Task statement: Write out the records in full, exactly as given, but without the images.

Records for this task:

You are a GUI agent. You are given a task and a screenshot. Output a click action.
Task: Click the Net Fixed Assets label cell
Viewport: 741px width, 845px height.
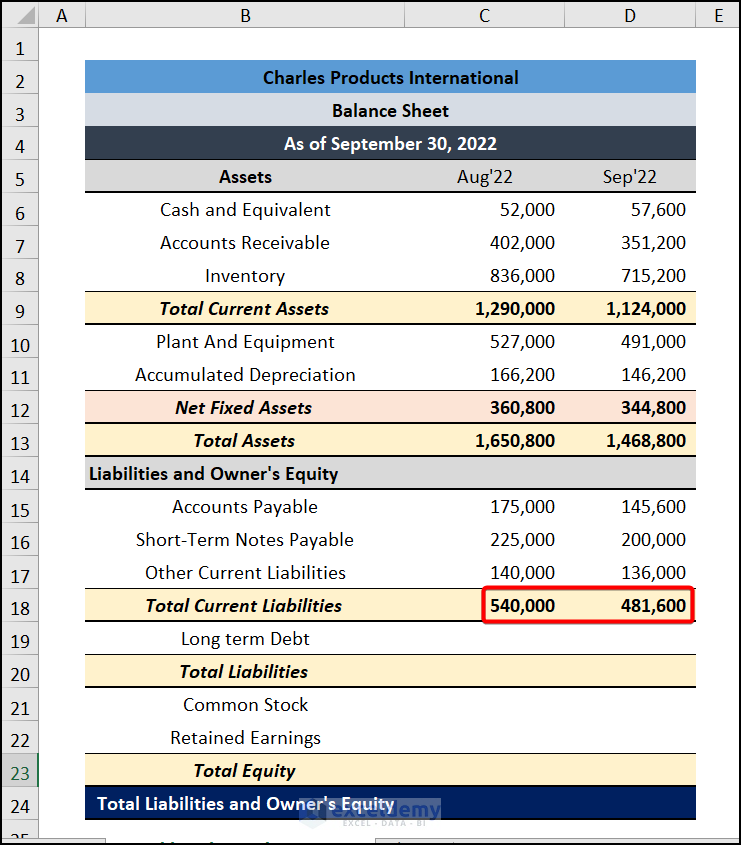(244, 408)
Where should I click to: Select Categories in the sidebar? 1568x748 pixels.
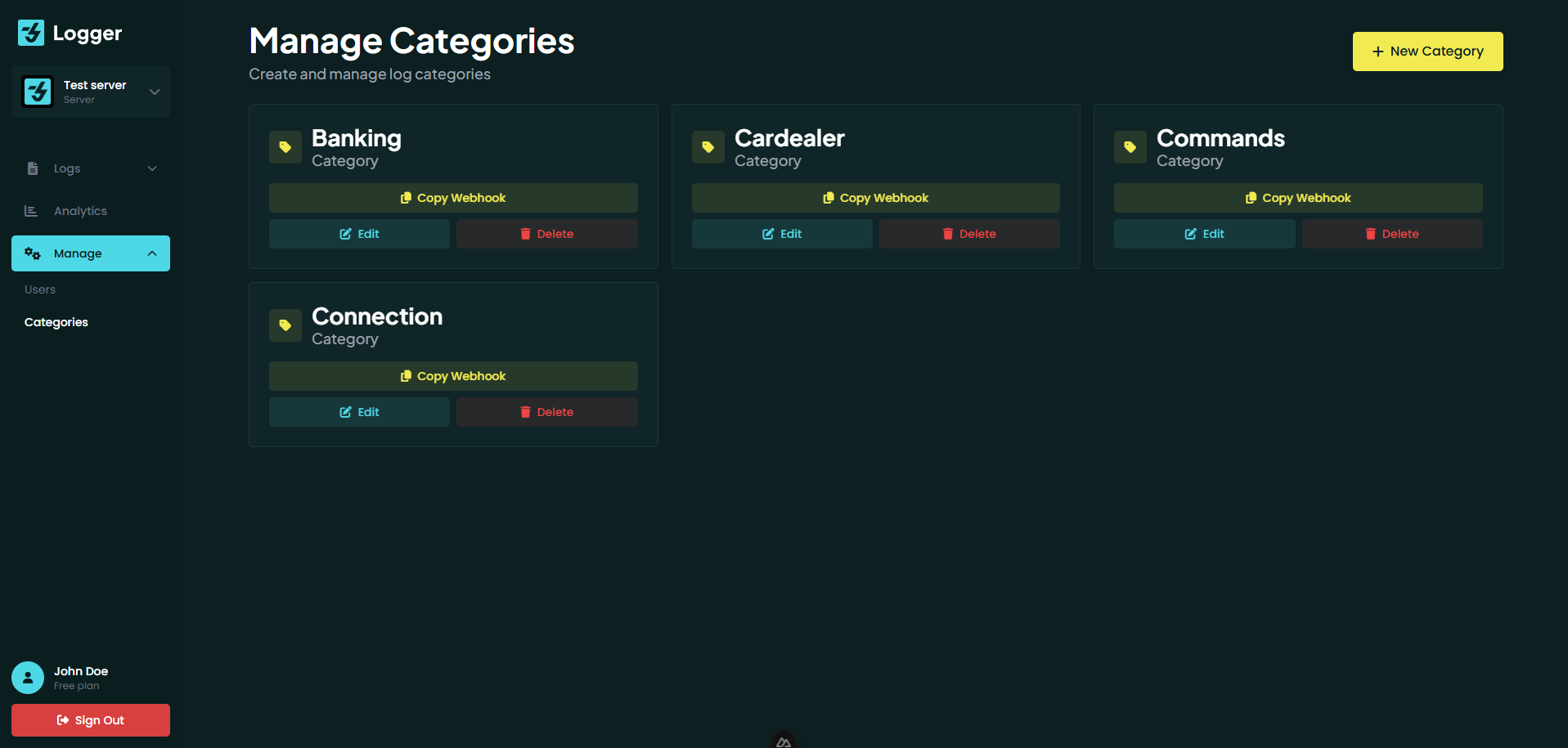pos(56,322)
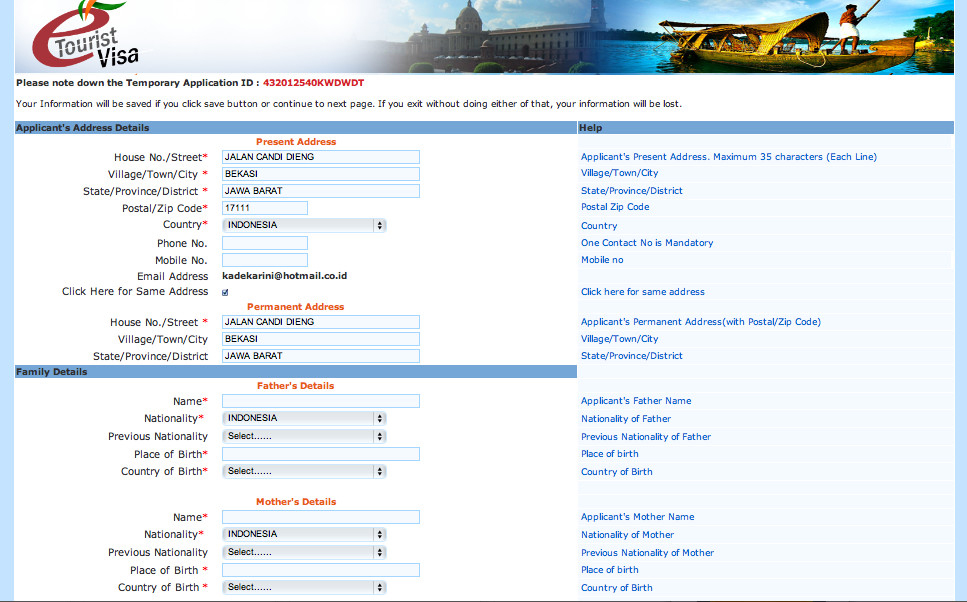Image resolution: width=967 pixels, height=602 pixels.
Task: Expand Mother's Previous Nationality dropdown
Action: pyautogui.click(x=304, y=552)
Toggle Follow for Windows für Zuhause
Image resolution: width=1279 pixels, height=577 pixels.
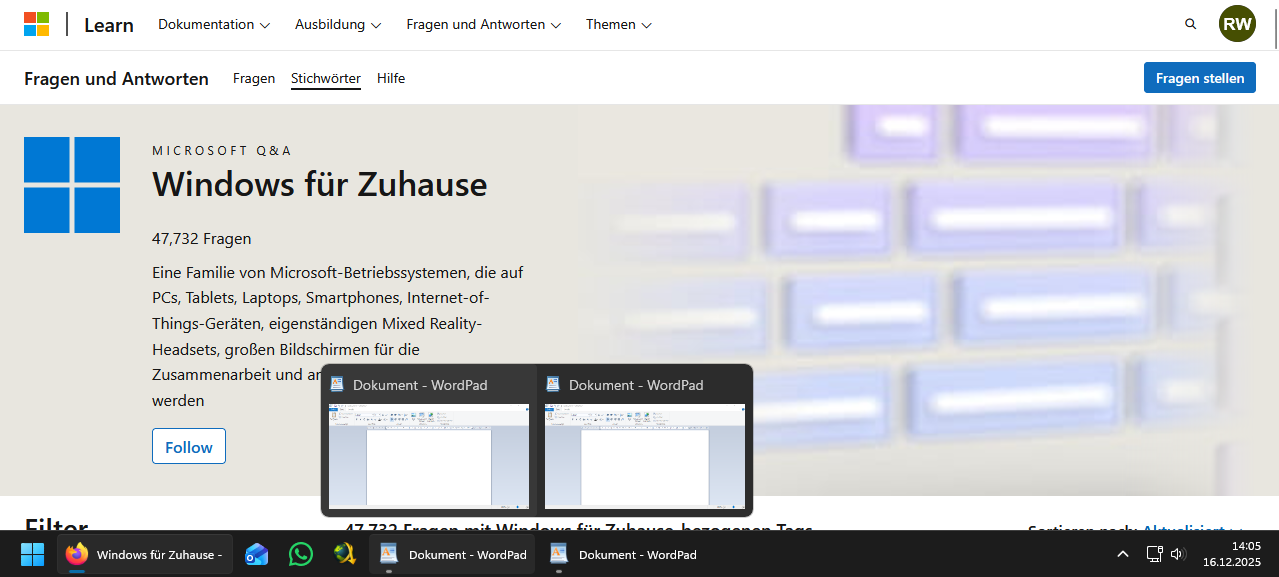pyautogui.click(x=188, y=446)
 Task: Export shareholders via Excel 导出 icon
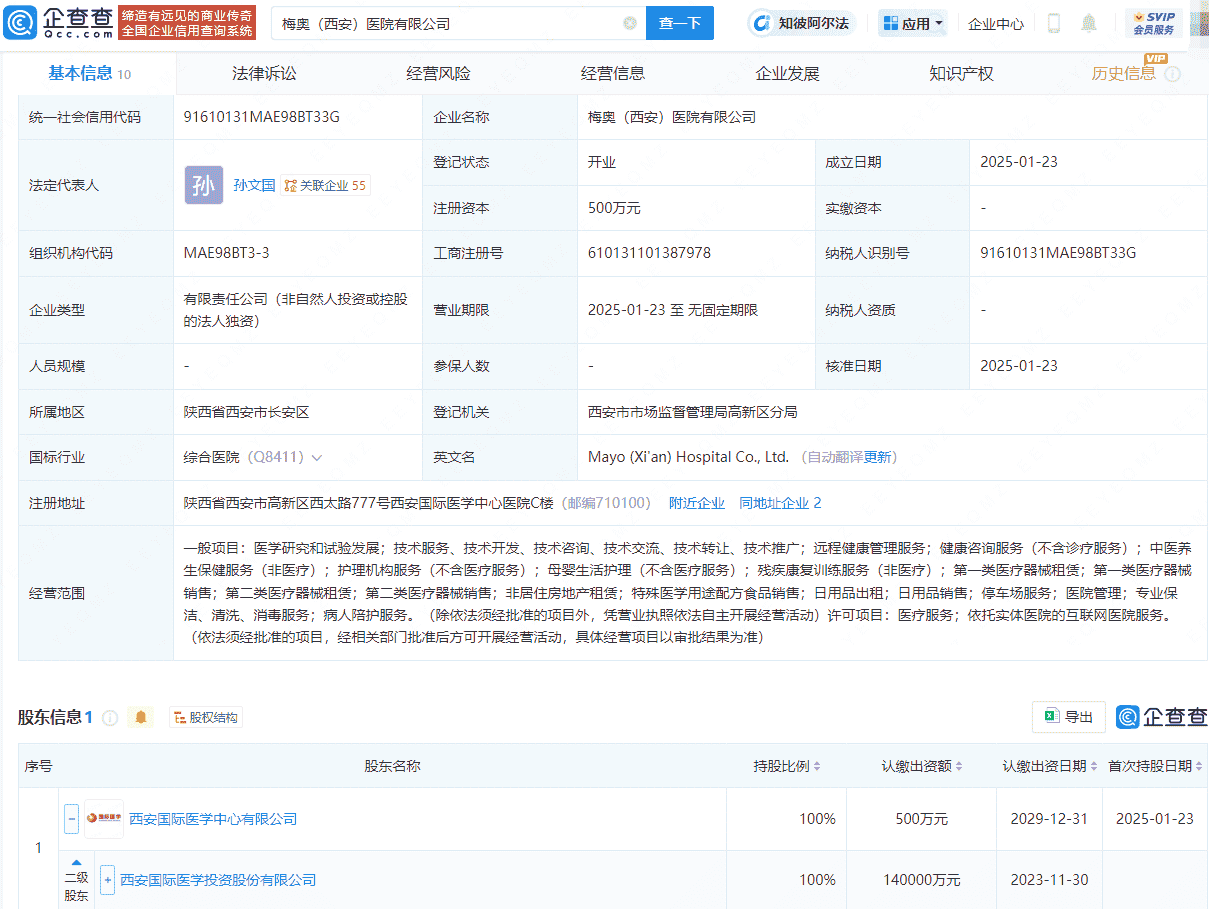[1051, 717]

Exercise solution:
You are a GUI agent. You are given a task and a screenshot. Output a click action.
Task: Click the Net Fixed Assets label cell
Viewport: 741px width, 845px height.
(244, 408)
Where should I click to: Select Categories in the sidebar? 1568x748 pixels.
pos(56,322)
Image resolution: width=967 pixels, height=602 pixels.
Task: Expand Mother's Previous Nationality dropdown
Action: pyautogui.click(x=304, y=552)
Toggle Follow for Windows für Zuhause
Image resolution: width=1279 pixels, height=577 pixels.
pyautogui.click(x=188, y=446)
 Task: Export shareholders via Excel 导出 icon
[1051, 717]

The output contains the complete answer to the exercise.